Block 1 at the FAA Academy is the "basics" module every trainee starts with regardless of facility assignment. It runs five weeks, ends with a graded test, and has the highest attrition of any block in the pipeline.
The shape of the days
Mornings are classroom: an instructor walks through chapters of the .65, the Pilot/Controller Glossary, and select FAA orders. The pace is fast. Take notes by hand if you can — it forces synthesis in a way laptops don’t.
Afternoons are practical drills: phraseology repetition, scenario run-throughs, and small-group critique. The instructors are looking for two things: are you absorbing the material, and can you produce it under pressure?
The Block 1 test
Closed-book. Multiple choice. Some scenario-based questions ("given X, what do you say?"). Pass threshold is high; the test is designed so a trainee who’s read the material can pass, but a trainee who’s only attended class struggles.
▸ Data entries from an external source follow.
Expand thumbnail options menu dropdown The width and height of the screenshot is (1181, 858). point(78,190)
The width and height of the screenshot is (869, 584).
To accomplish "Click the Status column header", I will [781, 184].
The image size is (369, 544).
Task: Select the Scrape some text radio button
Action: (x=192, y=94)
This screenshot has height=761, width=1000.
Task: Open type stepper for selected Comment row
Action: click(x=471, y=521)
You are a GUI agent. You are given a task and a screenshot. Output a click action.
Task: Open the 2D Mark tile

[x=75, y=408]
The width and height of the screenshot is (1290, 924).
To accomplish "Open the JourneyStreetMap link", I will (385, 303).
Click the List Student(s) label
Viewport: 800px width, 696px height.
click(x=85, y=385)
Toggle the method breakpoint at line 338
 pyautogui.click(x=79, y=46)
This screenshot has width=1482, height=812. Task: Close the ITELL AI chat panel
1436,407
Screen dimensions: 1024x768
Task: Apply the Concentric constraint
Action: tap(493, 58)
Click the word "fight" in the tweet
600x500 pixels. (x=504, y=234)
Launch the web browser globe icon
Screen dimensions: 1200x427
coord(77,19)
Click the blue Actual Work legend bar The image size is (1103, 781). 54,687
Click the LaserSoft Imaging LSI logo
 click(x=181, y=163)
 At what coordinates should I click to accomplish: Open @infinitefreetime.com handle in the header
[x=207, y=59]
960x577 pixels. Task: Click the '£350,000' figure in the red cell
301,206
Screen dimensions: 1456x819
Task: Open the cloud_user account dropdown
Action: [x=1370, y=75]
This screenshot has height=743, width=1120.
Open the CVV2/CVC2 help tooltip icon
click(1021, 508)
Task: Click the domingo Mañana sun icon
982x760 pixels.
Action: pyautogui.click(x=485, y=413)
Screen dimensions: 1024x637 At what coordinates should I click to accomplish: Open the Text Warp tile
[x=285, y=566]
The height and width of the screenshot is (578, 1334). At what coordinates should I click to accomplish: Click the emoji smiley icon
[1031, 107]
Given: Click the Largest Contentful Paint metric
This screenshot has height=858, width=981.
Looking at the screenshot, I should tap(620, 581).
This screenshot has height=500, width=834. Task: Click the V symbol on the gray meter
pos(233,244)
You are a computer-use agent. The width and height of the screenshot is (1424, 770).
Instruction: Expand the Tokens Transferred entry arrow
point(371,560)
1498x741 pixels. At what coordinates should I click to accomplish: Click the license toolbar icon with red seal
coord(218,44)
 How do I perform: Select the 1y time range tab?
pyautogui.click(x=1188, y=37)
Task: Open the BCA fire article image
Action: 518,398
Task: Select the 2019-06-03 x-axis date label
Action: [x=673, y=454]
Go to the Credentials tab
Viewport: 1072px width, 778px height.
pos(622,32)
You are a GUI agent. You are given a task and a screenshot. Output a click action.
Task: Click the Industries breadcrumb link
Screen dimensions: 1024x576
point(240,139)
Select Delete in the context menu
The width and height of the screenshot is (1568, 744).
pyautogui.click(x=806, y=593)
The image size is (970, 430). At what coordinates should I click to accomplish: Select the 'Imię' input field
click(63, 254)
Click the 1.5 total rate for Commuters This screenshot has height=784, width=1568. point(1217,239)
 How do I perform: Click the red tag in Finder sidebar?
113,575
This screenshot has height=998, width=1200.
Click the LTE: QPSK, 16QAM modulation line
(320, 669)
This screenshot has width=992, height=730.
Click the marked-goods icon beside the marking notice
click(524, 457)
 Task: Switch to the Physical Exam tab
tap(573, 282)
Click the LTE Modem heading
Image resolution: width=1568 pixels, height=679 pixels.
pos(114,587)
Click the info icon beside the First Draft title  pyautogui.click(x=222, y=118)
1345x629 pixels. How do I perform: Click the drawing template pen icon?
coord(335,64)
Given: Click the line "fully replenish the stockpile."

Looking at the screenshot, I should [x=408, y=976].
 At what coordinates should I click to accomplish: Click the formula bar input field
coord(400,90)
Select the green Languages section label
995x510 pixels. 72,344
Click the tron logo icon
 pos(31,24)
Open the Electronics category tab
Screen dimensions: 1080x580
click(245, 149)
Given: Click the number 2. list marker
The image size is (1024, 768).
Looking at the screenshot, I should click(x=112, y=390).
Three things separate passes from washes:
- Phraseology fluency. Not "I know what to say if I think about it," but "the words come out right under stress."
- Citation recall. You don’t need to quote paragraph numbers, but you should know which chapter governs a given situation.
- Sleep. Sounds glib. It’s the single most common factor in trainees who suddenly bomb a test they were ready for.
Common failure modes
Crammed instead of spaced. The trainee "studied" for hours the night before but the material never moved into long-term storage. The test catches them recognizing-but-not-recalling.
Passive reading. Reading the .65 isn’t studying it. You have to actively retrieve. Cover the page, recite, check.
Skipped Glossary. The Glossary is the smallest document in the curriculum and the highest-leverage. Skipping it because it "feels too easy" is a classic mistake.
What to do in your last week
Stop adding new material. Drill what you have. Take three full practice exams, untimed, then time yourself. Identify your worst chapter and spend an hour on it the morning of test day.
And eat. The Academy schedule is dense and trainees routinely skip meals. Glucose to your brain matters more than one extra review.